Gün içerisinde "Hiç hayal etmemiş olduğum ne olabilir?" diye düşündüm bir an.Planlarım arasında ölebileceğim düşüncesi hiç yoktu.Yaşlanmamış olduğumdan ya da hiç bir hayati tehlike altında kalmamış olmamdan mı, yoksa hiç dile getirilmeyişinden mi bilmiyorum.Ölmek kelimesi laf arasında geçerken bile "Allah korusun." diyen yüzlerce insana tanıklık etmiştim.

Hep korkutur ölüm, hayal gücü bırakın dünyayı evrene sığamayan insanları hariç.Öldüğünde hayalet olacaklarına inananlar var.Umutları ve hayalleri var onların, onlar ölse bile umutları ve hayalleri yaşar o hayalperestlerin.Birde ölümün korkutabildiği bir kesim vardır.Maddesel düşünen bu insanlar mezarda çürüyecek ve bunu bile fark edemeyecek kadar ölü olacaklarına inananıyorlar.Hayalet olsalar dahi gerçekten ölümü her anlamıyla yaşayacaklar çünkü geridekilere dünyanın ölüm ve yok oluma mahkum olduğuna inanarak bir şey katamadan gidecekler.İnançlarımız bizi yok edebildiği gibi sonsuza denk yaşatabiliyor, şuan okuduğum 1800'lü yıllarda yaşamış ve ölmesini beceremeyen adamın söylediği bir söz, geride bıraktıklarının onu yaşattığı gibi.Anladığım kadarıyla adını unutmayanlar var ve bu onu 2 asırdır ölümsüz yapmış.

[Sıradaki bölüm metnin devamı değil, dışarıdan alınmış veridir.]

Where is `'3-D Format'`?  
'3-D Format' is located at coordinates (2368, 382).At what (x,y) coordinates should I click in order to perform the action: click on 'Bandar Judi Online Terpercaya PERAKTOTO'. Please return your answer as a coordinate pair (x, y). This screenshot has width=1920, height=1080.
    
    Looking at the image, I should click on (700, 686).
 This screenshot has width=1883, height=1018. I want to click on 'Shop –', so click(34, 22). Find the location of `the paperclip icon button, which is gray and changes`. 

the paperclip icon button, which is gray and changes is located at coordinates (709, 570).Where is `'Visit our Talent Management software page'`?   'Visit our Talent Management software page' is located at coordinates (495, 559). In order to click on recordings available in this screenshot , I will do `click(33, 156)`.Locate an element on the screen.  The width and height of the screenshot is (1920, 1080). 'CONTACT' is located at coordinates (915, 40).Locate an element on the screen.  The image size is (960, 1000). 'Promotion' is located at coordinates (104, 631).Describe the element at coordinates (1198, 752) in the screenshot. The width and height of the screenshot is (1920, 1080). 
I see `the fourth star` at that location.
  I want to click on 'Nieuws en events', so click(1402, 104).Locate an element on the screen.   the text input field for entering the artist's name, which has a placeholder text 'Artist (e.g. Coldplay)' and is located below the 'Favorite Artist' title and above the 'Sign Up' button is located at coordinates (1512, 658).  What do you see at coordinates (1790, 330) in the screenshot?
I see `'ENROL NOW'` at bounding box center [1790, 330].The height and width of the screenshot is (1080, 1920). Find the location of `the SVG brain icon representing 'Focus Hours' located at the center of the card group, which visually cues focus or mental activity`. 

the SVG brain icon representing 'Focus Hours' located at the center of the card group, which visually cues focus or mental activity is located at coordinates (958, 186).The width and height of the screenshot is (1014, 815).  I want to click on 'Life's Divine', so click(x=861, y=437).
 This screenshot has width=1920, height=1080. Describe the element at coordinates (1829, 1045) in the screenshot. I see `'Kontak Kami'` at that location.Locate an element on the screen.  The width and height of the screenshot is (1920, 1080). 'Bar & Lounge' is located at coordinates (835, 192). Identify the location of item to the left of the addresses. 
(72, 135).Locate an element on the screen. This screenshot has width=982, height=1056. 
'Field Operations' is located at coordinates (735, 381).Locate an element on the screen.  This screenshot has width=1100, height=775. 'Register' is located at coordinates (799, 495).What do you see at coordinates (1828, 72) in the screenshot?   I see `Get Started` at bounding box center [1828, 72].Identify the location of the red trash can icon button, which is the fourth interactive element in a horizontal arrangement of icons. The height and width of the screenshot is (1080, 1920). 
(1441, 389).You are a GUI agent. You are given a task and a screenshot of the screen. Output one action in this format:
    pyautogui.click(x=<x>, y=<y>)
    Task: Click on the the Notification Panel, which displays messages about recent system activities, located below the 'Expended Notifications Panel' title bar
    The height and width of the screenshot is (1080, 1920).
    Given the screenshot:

Düşünmediğim şeyi düşünmeseymişimde olurmuş diyorum kendime, asla başıma gelmeyecek çünkü ben hayalet olacağına inanarak hayal edip, halay çekmeyerek yaşayan bir hayalperestin ruh arkadaşıyım ve insanlığa kattığı en az bir denemesi olan bir adamım.Adımı kimse bilmese bile bu beni yaşatmaya yetecek gibisine yaşayacağım.